Hematological and genetic profiles of persons with co‐inherited heterozygous β‐thalassemia and supernumerary α‐globin genes

Abstract Introduction Thalassemias are common monogenic autosomal recessive hemoglobin disorders. The usually asymptomatic heterozygotes (β‐thalassemia traits, βTT) may rarely develop non‐transfusion‐dependent‐thalassemia (NTDT) due to co‐inheritance of supernumerary α‐globin genes. Literature on phenotypic/genotypic features of these rare combinations is limited. Materials and Methods We studied the demographic, clinical, and laboratory data from 47 persons with co‐inherited βTT + supernumerary α‐globin genes.
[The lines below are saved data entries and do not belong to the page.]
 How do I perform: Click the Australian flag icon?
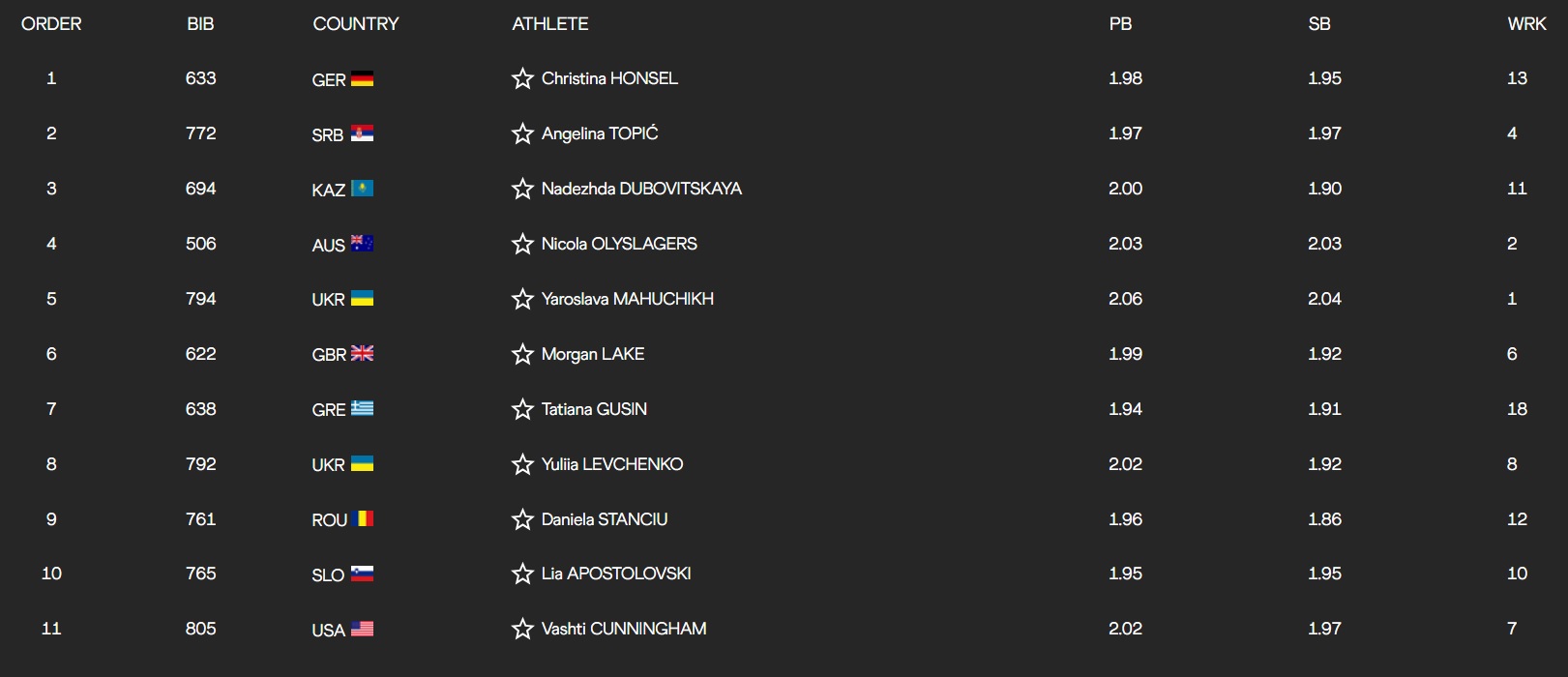362,244
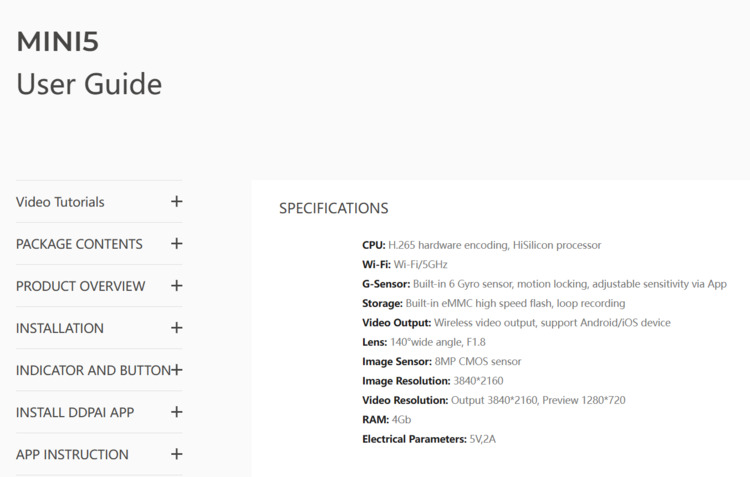Viewport: 750px width, 477px height.
Task: Expand APP INSTRUCTION plus icon
Action: pos(176,454)
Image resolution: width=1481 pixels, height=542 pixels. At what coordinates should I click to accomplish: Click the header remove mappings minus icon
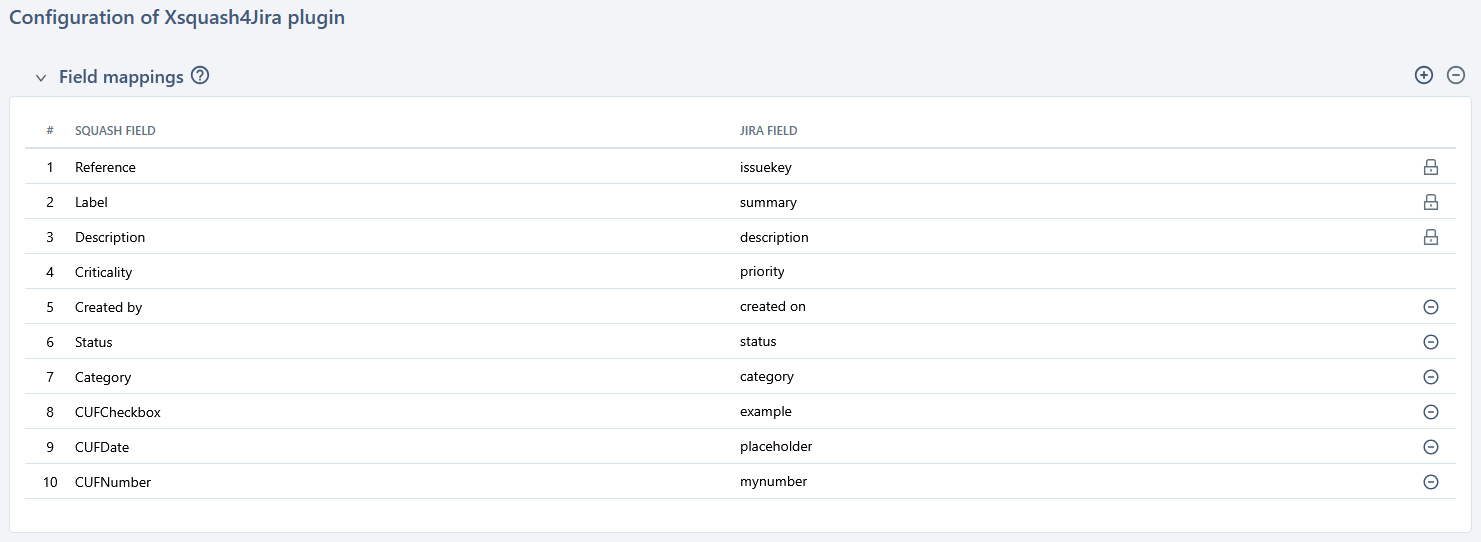[x=1456, y=75]
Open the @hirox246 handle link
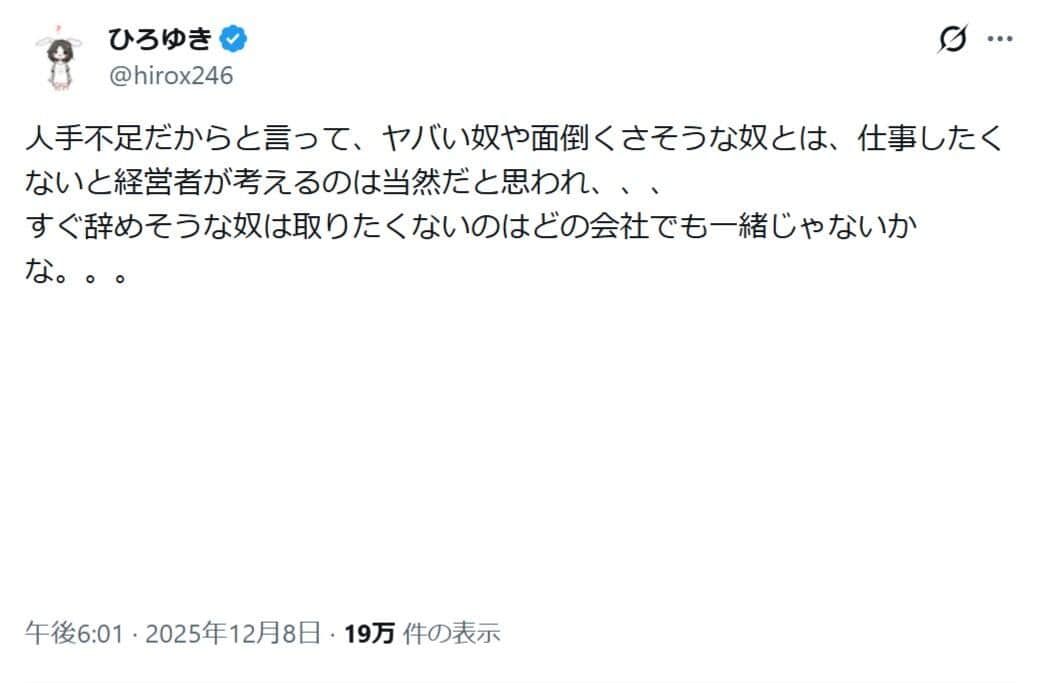1041x683 pixels. [170, 76]
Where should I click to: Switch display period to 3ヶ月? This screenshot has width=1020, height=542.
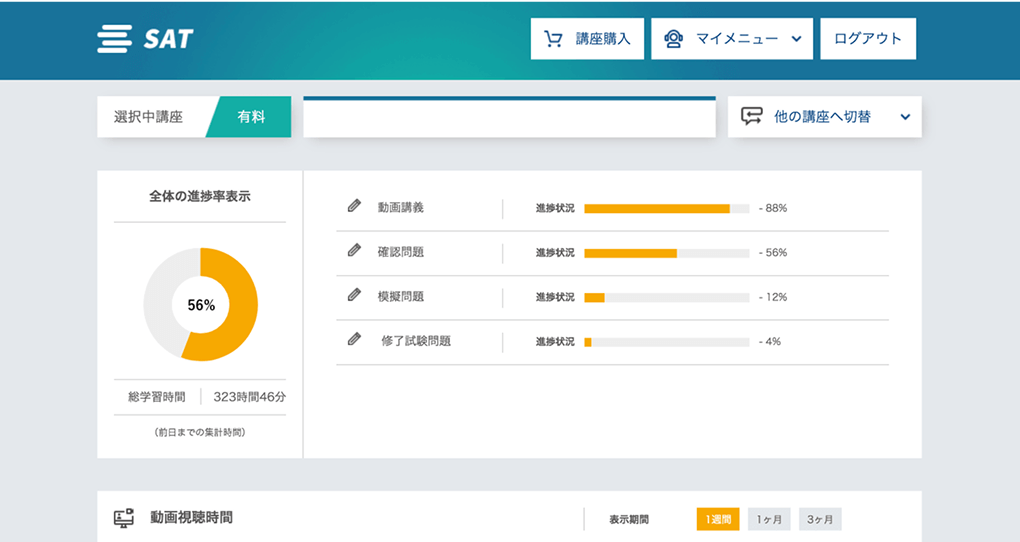tap(820, 519)
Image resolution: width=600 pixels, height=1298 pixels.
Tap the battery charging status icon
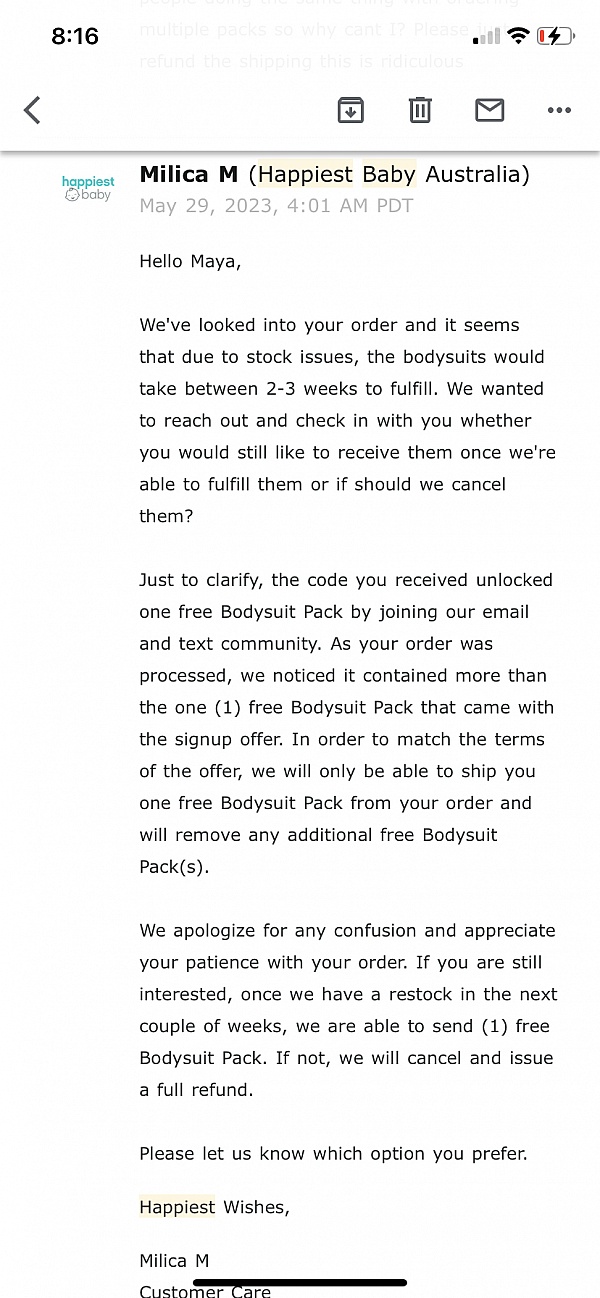coord(555,37)
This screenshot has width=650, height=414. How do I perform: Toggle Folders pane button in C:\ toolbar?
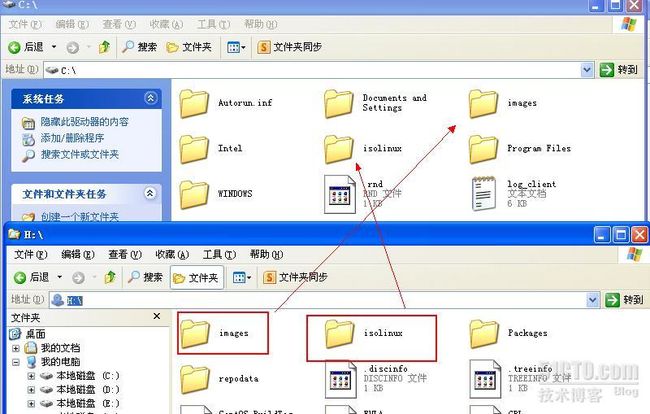pos(189,47)
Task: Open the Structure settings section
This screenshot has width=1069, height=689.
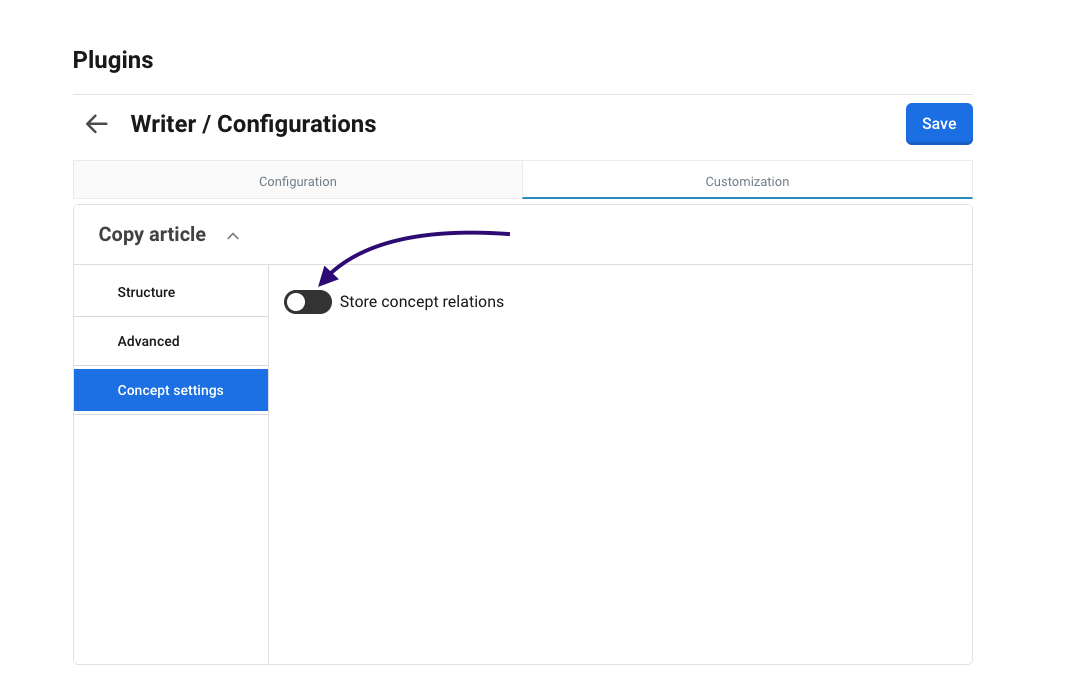Action: click(x=146, y=292)
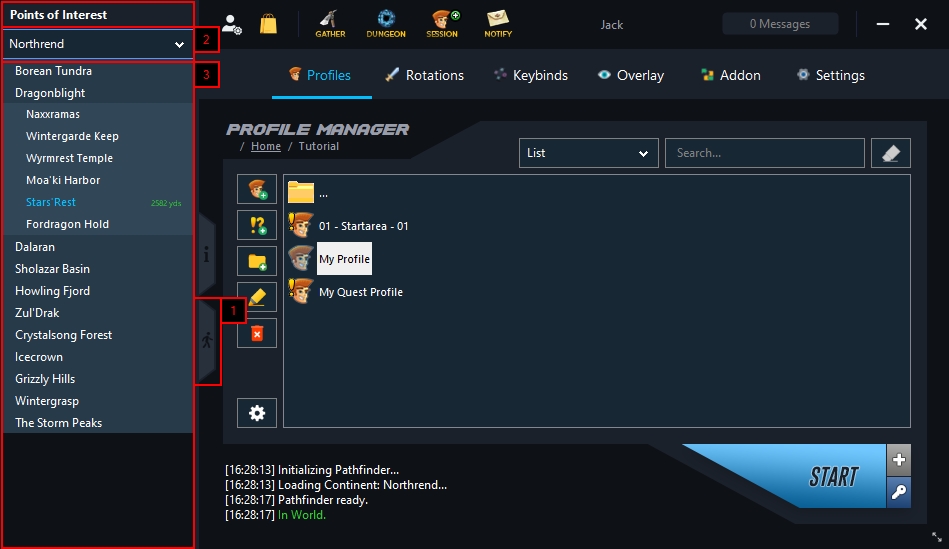Image resolution: width=949 pixels, height=549 pixels.
Task: Create new quest profile with question mark icon
Action: coord(257,225)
HBB mutations were tested for by ARMS‐PCR and/or Sanger sequencing, ααα (anti3.7) /ααα (anti4.2) and deletional α‐thalassemia testing by multiplex gap‐PCRs, and Xmn1 G γ genotyping by PCR‐RFLP. Results The 47 cases comprised 0.08% of 61 010 hemoglobinopathy screenings during the study period. Mean age was 31.9 ± 14.7 years (range 5.5–83 years), with 57.4% males. Thirty (63.8%) had NTDT‐phenotype, 16 (34%) were asymptomatic/minimally symptomatic, and 1 became transfusion‐dependent at the age of 20 years. Anemia/pallor and jaundice were the commonest complaints (76% each); 40% had required blood transfusions. Twenty‐one had splenomegaly, 14 had hepatomegaly. Mean hemoglobin was 9.0 ± 1.9 g/dl (range 4.0–13.0). HbA2 was 5.1 ± 0.7% (3.4%–6.3%) and HbF% 4.2 ± 3.2% (0.5%–18.4%). Forty‐four (93.6%) had ααα anti3.7 , while 3 (6.4%) had ααα anti4.2 triplications. HBB :c.92+5G>C (47%), HBB :c.27_28insG (14.9%), and HBB :c.47G>A (8.5%) were the commonest β‐globin mutations. One case showed HBB :c.‐138C>T (β ++ ), while the rest had β 0 or severe‐β + mutations. Symptomatic cases had significantly lower hemoglobins and higher HbF% than asymptomatic ones. Conclusion This largest Indian and globally second‐largest study reports the βTT + ααα 4.2 state for the first time in such genotypically‐complex Indian cases. Supernumerary α‐genes should be suspected in all βTT with disproportionate clinical symptoms, mild‐to‐moderately elevated HbF, and unexplained anisopoikilocytosis.